Governor Signs Data Breach Bills

July 29th, 2019

• The Shield Act (S.5575b/A.5635) expands the scope of information subject to the current data breach notification law to include biometric information, email addresses, and corresponding passwords or security questions and answers. The bill also broadens the definition of a data breach to include unauthorized “access” to private information from the current “acquired” standard. The bill will apply the notification requirement to any person or entity with private information of a New York resident, not just to those that conduct business in New York State and updates the notification procedures companies and state entities must follow when there has been a breach of private information. The bill contains carve-outs for certain notification requirements for those already complying with certain state or federal regulations, such as HIPAA or the Gramm-Leach-Bliley Act. The majority of the provisions of this bill will take effect on the ninetieth day after it shall have become law (10/23/19).
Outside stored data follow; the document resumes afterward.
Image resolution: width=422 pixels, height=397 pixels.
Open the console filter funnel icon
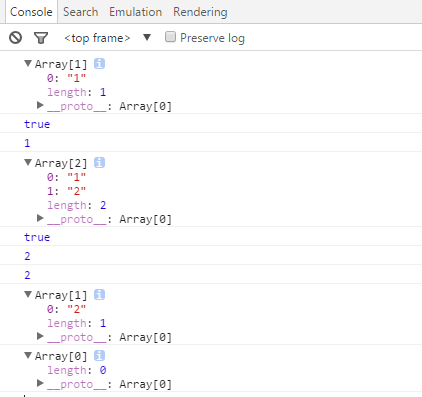pos(41,38)
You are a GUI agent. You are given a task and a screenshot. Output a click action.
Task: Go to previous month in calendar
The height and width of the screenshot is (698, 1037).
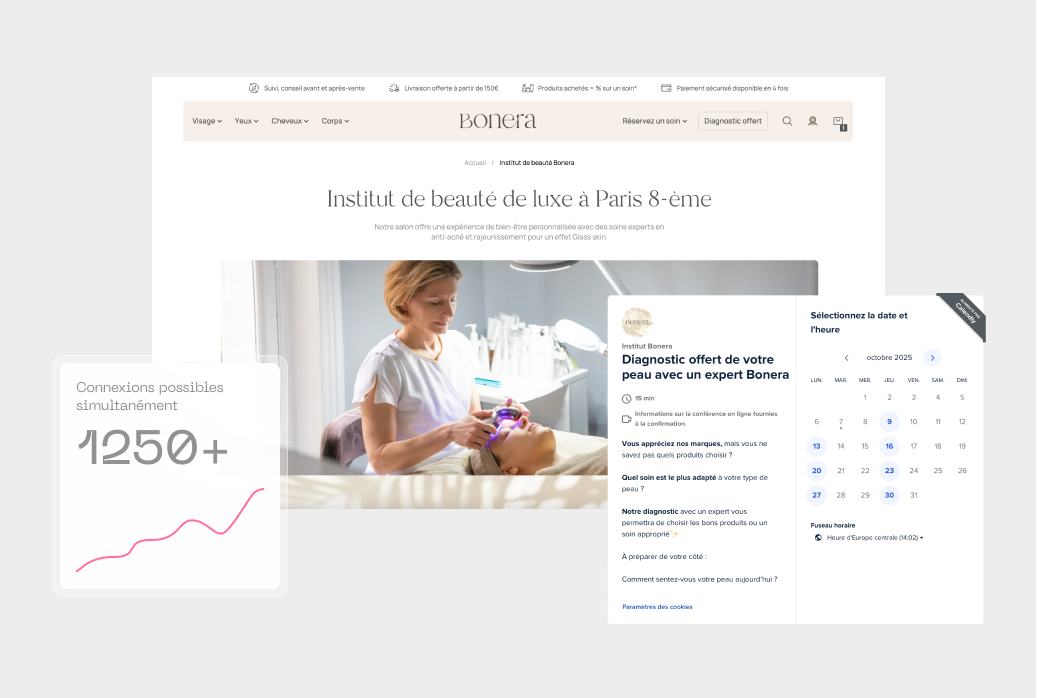tap(846, 358)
• The other bill signed by the Governor (A.2374/S.3582) will require that when a credit reporting agency suffers a breach of information containing consumer social security numbers, the credit reporting agency must provide lifetime identity theft prevention services, and if applicable, identity theft mitigation services to affected customers for a period of up to five years. Additionally, the bill will prohibit fees relating to the implementation and lifting of security freezes on consumer credit reports, if those reports were part of a breach of information containing social security numbers. This law will take effect on the sixtieth day after it shall have become law (9/23/19) and will apply to any breach of the security of the system of a consumer credit reporting agency that occurred no more than three years prior to the effective date of this act.